What you will do>
Restate the material below word for word, from its first line to its last.

———

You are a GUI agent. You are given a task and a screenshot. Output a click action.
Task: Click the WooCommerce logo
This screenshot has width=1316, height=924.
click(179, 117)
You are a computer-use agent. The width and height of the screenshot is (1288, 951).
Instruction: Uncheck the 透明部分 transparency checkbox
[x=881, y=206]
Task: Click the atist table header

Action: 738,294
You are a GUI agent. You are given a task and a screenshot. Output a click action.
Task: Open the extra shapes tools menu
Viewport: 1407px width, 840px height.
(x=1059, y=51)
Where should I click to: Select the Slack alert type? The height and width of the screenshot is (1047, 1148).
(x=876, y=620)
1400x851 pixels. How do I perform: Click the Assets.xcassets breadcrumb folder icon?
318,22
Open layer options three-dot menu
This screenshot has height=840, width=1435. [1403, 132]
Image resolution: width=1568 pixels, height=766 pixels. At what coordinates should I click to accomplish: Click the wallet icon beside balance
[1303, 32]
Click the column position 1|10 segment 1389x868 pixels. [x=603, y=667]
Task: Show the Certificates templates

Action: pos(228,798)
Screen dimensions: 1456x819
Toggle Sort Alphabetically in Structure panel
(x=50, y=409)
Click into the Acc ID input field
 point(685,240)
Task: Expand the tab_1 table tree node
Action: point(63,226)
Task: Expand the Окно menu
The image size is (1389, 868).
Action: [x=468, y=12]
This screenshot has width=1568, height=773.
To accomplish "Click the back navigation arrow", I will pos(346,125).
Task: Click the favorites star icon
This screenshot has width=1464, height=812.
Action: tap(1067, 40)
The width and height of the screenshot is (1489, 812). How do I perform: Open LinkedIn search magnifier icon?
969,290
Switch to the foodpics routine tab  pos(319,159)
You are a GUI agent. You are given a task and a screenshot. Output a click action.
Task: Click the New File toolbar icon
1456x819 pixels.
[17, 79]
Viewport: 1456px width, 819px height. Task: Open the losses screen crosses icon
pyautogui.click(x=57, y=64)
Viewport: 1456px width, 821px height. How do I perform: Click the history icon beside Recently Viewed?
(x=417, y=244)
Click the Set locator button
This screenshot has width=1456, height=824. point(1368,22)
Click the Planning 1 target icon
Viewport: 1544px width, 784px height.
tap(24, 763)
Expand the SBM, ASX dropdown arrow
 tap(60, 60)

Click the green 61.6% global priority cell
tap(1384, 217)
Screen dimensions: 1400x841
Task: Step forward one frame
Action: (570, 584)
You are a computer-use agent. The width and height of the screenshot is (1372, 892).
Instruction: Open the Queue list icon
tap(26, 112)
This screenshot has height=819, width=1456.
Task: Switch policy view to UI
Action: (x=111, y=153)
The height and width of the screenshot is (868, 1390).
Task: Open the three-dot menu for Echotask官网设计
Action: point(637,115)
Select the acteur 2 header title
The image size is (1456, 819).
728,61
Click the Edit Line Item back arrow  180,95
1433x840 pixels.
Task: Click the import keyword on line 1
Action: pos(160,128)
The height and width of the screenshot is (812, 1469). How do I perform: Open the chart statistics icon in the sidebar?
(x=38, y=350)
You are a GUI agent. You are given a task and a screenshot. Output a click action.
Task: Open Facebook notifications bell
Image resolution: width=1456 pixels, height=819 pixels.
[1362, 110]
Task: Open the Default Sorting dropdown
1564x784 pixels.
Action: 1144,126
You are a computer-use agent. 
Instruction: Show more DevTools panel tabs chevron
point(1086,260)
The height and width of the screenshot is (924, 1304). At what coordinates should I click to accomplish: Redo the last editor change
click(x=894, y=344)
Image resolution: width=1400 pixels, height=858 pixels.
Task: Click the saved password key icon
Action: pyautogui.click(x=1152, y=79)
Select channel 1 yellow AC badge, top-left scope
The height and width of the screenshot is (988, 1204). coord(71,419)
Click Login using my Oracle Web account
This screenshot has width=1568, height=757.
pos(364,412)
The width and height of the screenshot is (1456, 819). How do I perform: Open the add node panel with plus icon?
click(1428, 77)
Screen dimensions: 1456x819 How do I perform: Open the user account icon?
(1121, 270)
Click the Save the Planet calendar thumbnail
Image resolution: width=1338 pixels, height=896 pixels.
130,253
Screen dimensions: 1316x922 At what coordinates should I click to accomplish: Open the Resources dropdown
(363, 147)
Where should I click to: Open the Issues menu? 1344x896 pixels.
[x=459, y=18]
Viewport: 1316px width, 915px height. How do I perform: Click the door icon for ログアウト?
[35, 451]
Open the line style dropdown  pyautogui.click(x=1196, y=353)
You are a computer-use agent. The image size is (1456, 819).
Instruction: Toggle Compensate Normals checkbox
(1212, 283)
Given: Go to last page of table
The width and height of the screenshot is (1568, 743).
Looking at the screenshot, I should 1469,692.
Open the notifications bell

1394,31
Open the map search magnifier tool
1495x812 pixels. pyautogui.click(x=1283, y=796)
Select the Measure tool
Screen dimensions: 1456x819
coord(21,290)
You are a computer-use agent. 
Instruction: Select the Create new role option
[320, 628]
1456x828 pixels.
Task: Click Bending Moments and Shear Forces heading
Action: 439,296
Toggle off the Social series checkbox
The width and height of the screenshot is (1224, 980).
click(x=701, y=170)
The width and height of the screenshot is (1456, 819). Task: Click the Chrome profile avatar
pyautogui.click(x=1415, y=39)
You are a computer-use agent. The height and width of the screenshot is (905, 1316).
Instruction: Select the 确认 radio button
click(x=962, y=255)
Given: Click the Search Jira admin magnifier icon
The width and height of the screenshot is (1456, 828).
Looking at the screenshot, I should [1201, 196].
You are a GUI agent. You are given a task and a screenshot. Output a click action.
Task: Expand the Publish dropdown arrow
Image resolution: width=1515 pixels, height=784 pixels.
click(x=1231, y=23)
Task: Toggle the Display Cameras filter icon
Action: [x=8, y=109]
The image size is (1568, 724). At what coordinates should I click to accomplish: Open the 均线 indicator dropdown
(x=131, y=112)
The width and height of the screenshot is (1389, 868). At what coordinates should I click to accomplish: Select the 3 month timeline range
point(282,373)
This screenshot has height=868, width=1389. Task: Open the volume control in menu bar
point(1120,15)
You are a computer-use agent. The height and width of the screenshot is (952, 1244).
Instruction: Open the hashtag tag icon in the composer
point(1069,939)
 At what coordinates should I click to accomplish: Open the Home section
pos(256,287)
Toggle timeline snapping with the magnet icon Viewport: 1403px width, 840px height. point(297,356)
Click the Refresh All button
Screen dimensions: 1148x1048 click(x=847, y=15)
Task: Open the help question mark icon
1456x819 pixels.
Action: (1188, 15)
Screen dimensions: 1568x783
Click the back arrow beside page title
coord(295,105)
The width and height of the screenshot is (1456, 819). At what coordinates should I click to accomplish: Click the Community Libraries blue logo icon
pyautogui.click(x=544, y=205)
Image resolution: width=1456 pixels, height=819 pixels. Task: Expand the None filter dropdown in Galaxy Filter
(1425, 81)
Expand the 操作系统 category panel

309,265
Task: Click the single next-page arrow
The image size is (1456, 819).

———

Task answer>
You are a GUI agent. You are given a task and a screenshot. Output a click action.
Task: Click the WooCommerce logo
This screenshot has width=1316, height=924.
click(179, 117)
You are a computer-use agent. The width and height of the screenshot is (1288, 951).
Instruction: Uncheck the 透明部分 transparency checkbox
[x=881, y=206]
Task: Click the atist table header

Action: 738,294
You are a GUI agent. You are given a task and a screenshot. Output a click action.
Task: Open the extra shapes tools menu
Viewport: 1407px width, 840px height.
(x=1059, y=51)
Where should I click to: Select the Slack alert type? The height and width of the screenshot is (1047, 1148).
(x=876, y=620)
1400x851 pixels. How do I perform: Click the Assets.xcassets breadcrumb folder icon?
318,22
Open layer options three-dot menu
This screenshot has height=840, width=1435. [1403, 132]
Image resolution: width=1568 pixels, height=766 pixels. At what coordinates should I click to accomplish: Click the wallet icon beside balance
[1303, 32]
Click the column position 1|10 segment 1389x868 pixels. [x=603, y=667]
Task: Show the Certificates templates

Action: pos(228,798)
Screen dimensions: 1456x819
Toggle Sort Alphabetically in Structure panel
(x=50, y=409)
Click into the Acc ID input field
 point(685,240)
Task: Expand the tab_1 table tree node
Action: point(63,226)
Task: Expand the Окно menu
The image size is (1389, 868).
Action: [x=468, y=12]
This screenshot has width=1568, height=773.
To accomplish "Click the back navigation arrow", I will pos(346,125).
Task: Click the favorites star icon
This screenshot has width=1464, height=812.
Action: tap(1067, 40)
The width and height of the screenshot is (1489, 812). How do I perform: Open LinkedIn search magnifier icon?
969,290
Switch to the foodpics routine tab  pos(319,159)
You are a GUI agent. You are given a task and a screenshot. Output a click action.
Task: Click the New File toolbar icon
1456x819 pixels.
[17, 79]
Viewport: 1456px width, 819px height. Task: Open the losses screen crosses icon
pyautogui.click(x=57, y=64)
Viewport: 1456px width, 821px height. How do I perform: Click the history icon beside Recently Viewed?
(x=417, y=244)
Click the Set locator button
This screenshot has width=1456, height=824. point(1368,22)
Click the Planning 1 target icon
Viewport: 1544px width, 784px height.
tap(24, 763)
Expand the SBM, ASX dropdown arrow
 tap(60, 60)

Click the green 61.6% global priority cell
tap(1384, 217)
Screen dimensions: 1400x841
Task: Step forward one frame
Action: (570, 584)
You are a computer-use agent. The width and height of the screenshot is (1372, 892).
Instruction: Open the Queue list icon
tap(26, 112)
This screenshot has height=819, width=1456.
Task: Switch policy view to UI
Action: (x=111, y=153)
The height and width of the screenshot is (868, 1390).
Task: Open the three-dot menu for Echotask官网设计
Action: point(637,115)
Select the acteur 2 header title
The image size is (1456, 819).
728,61
Click the Edit Line Item back arrow  180,95
1433x840 pixels.
Task: Click the import keyword on line 1
Action: pos(160,128)
The height and width of the screenshot is (812, 1469). How do I perform: Open the chart statistics icon in the sidebar?
(x=38, y=350)
You are a GUI agent. You are given a task and a screenshot. Output a click action.
Task: Open Facebook notifications bell
Image resolution: width=1456 pixels, height=819 pixels.
[1362, 110]
Task: Open the Default Sorting dropdown
1564x784 pixels.
Action: 1144,126
You are a computer-use agent. 
Instruction: Show more DevTools panel tabs chevron
point(1086,260)
The height and width of the screenshot is (924, 1304). At what coordinates should I click to accomplish: Redo the last editor change
click(x=894, y=344)
Image resolution: width=1400 pixels, height=858 pixels.
Task: Click the saved password key icon
Action: pyautogui.click(x=1152, y=79)
Select channel 1 yellow AC badge, top-left scope
The height and width of the screenshot is (988, 1204). coord(71,419)
Click Login using my Oracle Web account
This screenshot has width=1568, height=757.
pos(364,412)
The width and height of the screenshot is (1456, 819). How do I perform: Open the add node panel with plus icon?
click(1428, 77)
Screen dimensions: 1456x819 How do I perform: Open the user account icon?
(1121, 270)
Click the Save the Planet calendar thumbnail
Image resolution: width=1338 pixels, height=896 pixels.
130,253
Screen dimensions: 1316x922 At what coordinates should I click to accomplish: Open the Resources dropdown
(363, 147)
Where should I click to: Open the Issues menu? 1344x896 pixels.
[x=459, y=18]
Viewport: 1316px width, 915px height. How do I perform: Click the door icon for ログアウト?
[35, 451]
Open the line style dropdown  pyautogui.click(x=1196, y=353)
You are a computer-use agent. The image size is (1456, 819).
Instruction: Toggle Compensate Normals checkbox
(1212, 283)
Given: Go to last page of table
The width and height of the screenshot is (1568, 743).
Looking at the screenshot, I should 1469,692.
Open the notifications bell

1394,31
Open the map search magnifier tool
1495x812 pixels. pyautogui.click(x=1283, y=796)
Select the Measure tool
Screen dimensions: 1456x819
coord(21,290)
You are a computer-use agent. 
Instruction: Select the Create new role option
[320, 628]
1456x828 pixels.
Task: Click Bending Moments and Shear Forces heading
Action: 439,296
Toggle off the Social series checkbox
The width and height of the screenshot is (1224, 980).
click(x=701, y=170)
The width and height of the screenshot is (1456, 819). Task: Click the Chrome profile avatar
pyautogui.click(x=1415, y=39)
You are a computer-use agent. The height and width of the screenshot is (905, 1316).
Instruction: Select the 确认 radio button
click(x=962, y=255)
Given: Click the Search Jira admin magnifier icon
The width and height of the screenshot is (1456, 828).
Looking at the screenshot, I should [1201, 196].
You are a GUI agent. You are given a task and a screenshot. Output a click action.
Task: Expand the Publish dropdown arrow
Image resolution: width=1515 pixels, height=784 pixels.
click(x=1231, y=23)
Task: Toggle the Display Cameras filter icon
Action: [x=8, y=109]
The image size is (1568, 724). At what coordinates should I click to accomplish: Open the 均线 indicator dropdown
(x=131, y=112)
The width and height of the screenshot is (1389, 868). At what coordinates should I click to accomplish: Select the 3 month timeline range
point(282,373)
This screenshot has height=868, width=1389. Task: Open the volume control in menu bar
point(1120,15)
You are a computer-use agent. The height and width of the screenshot is (952, 1244).
Instruction: Open the hashtag tag icon in the composer
point(1069,939)
 At what coordinates should I click to accomplish: Open the Home section
pos(256,287)
Toggle timeline snapping with the magnet icon Viewport: 1403px width, 840px height. point(297,356)
Click the Refresh All button
Screen dimensions: 1148x1048 click(x=847, y=15)
Task: Open the help question mark icon
1456x819 pixels.
Action: (1188, 15)
Screen dimensions: 1568x783
Click the back arrow beside page title
coord(295,105)
The width and height of the screenshot is (1456, 819). At what coordinates should I click to accomplish: Click the Community Libraries blue logo icon
pyautogui.click(x=544, y=205)
Image resolution: width=1456 pixels, height=819 pixels. Task: Expand the None filter dropdown in Galaxy Filter
(1425, 81)
Expand the 操作系统 category panel

309,265
Task: Click the single next-page arrow
The image size is (1456, 819).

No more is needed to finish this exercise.